Völlig verblüfft richtete ich langsam meinen Oberkörper auf. Ellie mache keine Anstalten mich aufzuhalten oder die Waffe erneut auf mich zu richten.
Langsam stand ich auf und starrte sie dabei an. Sie verschonte mich?
Ellie verzog missmutig den Mund: „Mach keine große Sache draus. Du hast mir das Leben gerettet in den Bergen, wir sind jetzt quitt. Ich kenne Devon und ich vertraue ihm mit seiner Entscheidung."
Ich machte noch den Mund auf, um etwas zu sagen, da raschelte es im Gebüsch. John würde jeden Moment hier sein.
Ellies Kopf sah erschrocken zu den Bäumen, dann befahl sie an mich gewandt: „Schlag mich."
„Was?"
„Schlag mich", wiederholte sie, „Dann sieht es so aus, als hättest du mit mir gekämpft.
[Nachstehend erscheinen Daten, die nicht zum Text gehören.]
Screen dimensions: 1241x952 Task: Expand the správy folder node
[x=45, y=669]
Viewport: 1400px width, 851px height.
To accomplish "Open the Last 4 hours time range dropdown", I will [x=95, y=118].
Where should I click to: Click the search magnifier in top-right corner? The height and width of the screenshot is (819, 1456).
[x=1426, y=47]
Lass es echt aussehen."
Sie wappnete sich und sah mich abwartend an.
„Ich werde dir jetzt nicht eine reinhauen!"
Ellie machte eine ungeduldige Handbewegung: „Jetzt mach schon!"
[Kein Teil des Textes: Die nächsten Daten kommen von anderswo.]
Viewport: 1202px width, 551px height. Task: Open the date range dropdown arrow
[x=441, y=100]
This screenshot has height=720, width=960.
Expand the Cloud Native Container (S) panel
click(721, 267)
Ohne mein Zutun schoss mein Arm nach vorne und mit ihm ein heftiger Luftstoß. Ellie wurde von den Füßen gerissen und gegen den nächsten Baum geknallt. Sie schrie auf und sowohl Bogen als auch Pfeil fielen ihr aus der Hand.
Dann hüllte sich mein Blickfeld in violetten Rauch, ehe ich vor Myalos Grenze landete.
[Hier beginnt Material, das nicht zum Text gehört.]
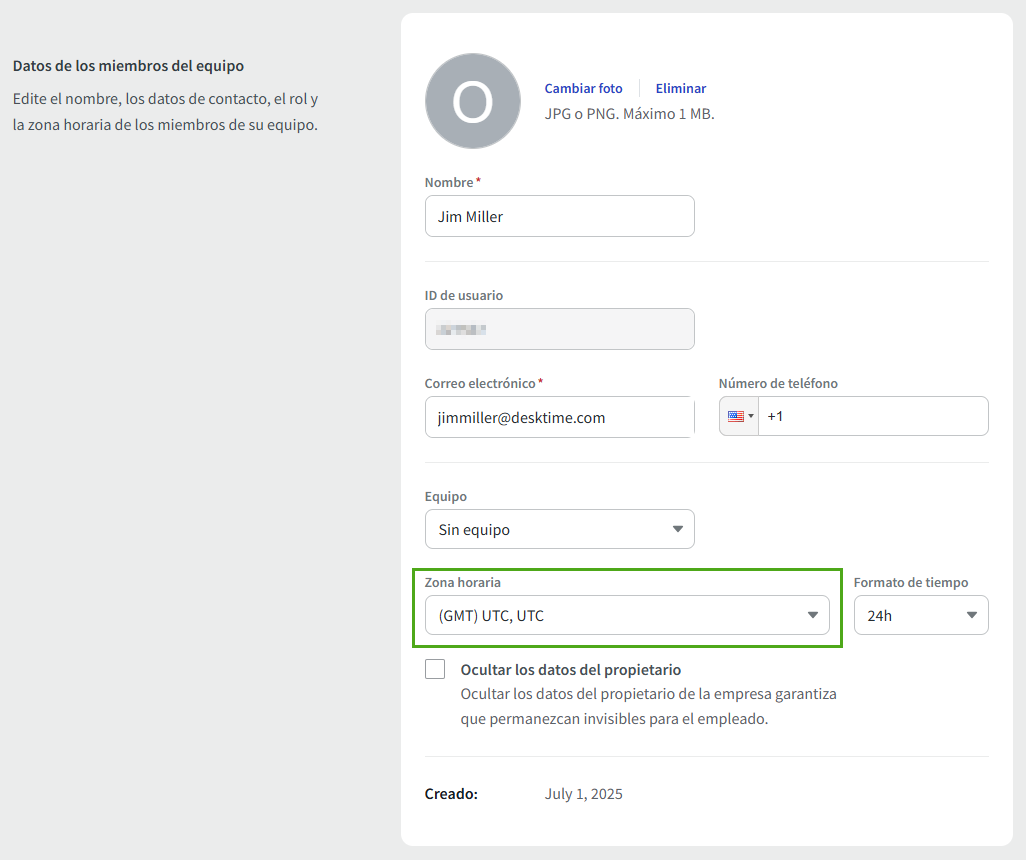Image resolution: width=1026 pixels, height=860 pixels.
Task: Open the 'Sin equipo' team dropdown
Action: (558, 529)
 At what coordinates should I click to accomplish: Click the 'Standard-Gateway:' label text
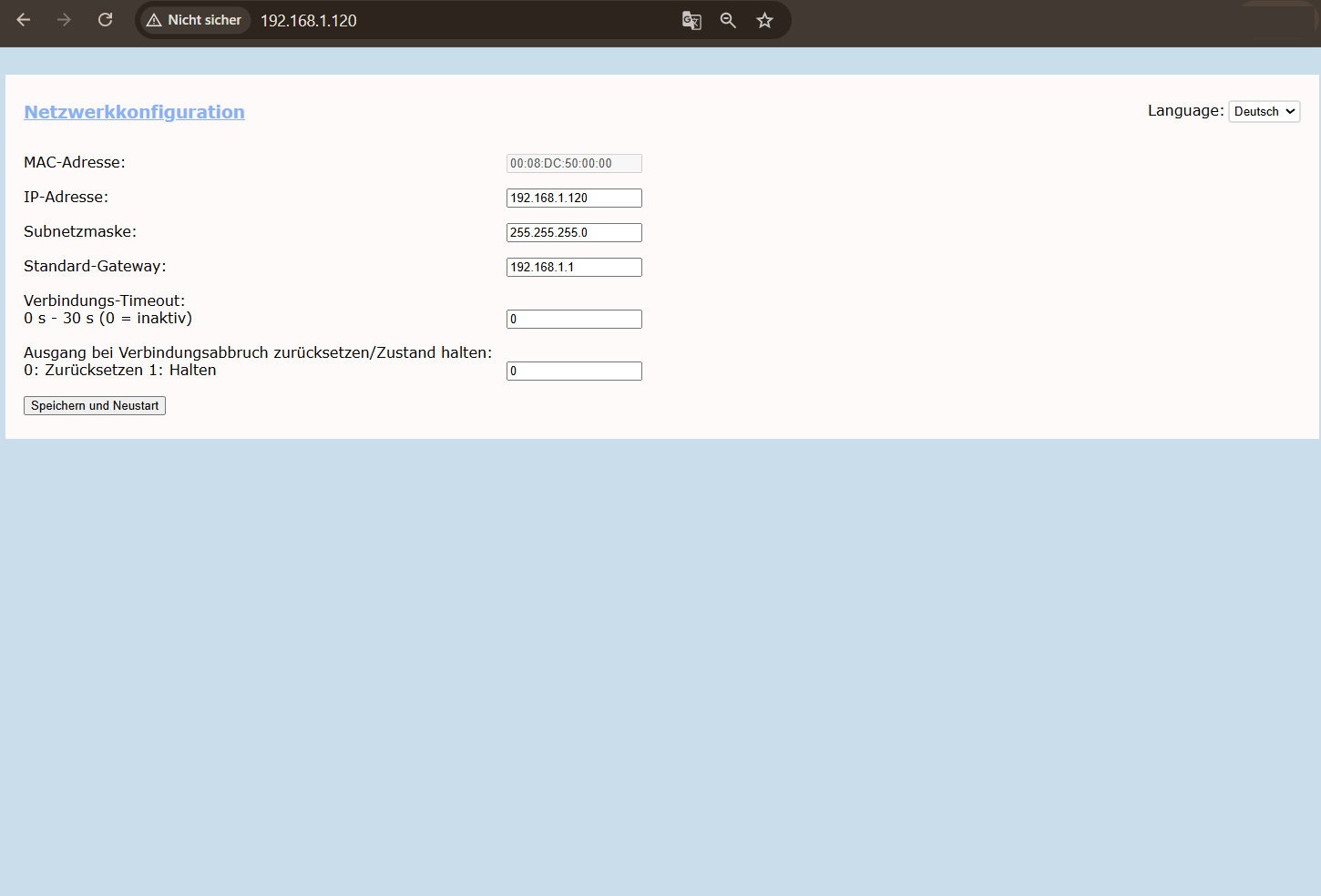pyautogui.click(x=95, y=266)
Kurz brauchte ich einen Moment, um die Situation zu erfassen. Dann wurde mir klar, was passiert war.
Du hast mich wieder gelenkt!
Ich habe uns gerettet.
Ellie hat uns geholfen. Du hättest sie nicht angreifen sollen.
Sie hat mich drum gebeten!
Ich zischte und verspürte den Drang etwas kaputt zu machen. Das war nicht der Punkt. Er hatte unfreiwillig meine Körper übernommen. Genauso wie er es an Blutmond und bei den anderen Kontrollverlusten getan hatte.
Tu das nie wieder!
Ich werde es tun wann immer es nötig ist. Wenn du es verhindern willst, musst du dafür sorgen, dass ich nicht mehr auf dich aufpassen musst.
Ich brauche keine Babysitter.
Das wage ich zu bezweifeln. Ohne mich wärst du schon tot.
Ohne dich wäre ich gar nicht erst hier.
Ich spürte seine Empörung und kurz darauf stürzte die Kälte auf mich ein, wie ein Schlag ins Gesicht.
Der Ärger verschwand und ich ging kalt wie eh und je Richtung Saver. Dabei dachte ich an Ellie und ihre unerwartete Hilfe.
Jetzt waren es schon zwei Hunter, die an etwas in mir glaubten. Ich wünschte ich könnte sehen, was sie sahen. Ich wünschte es wirklich.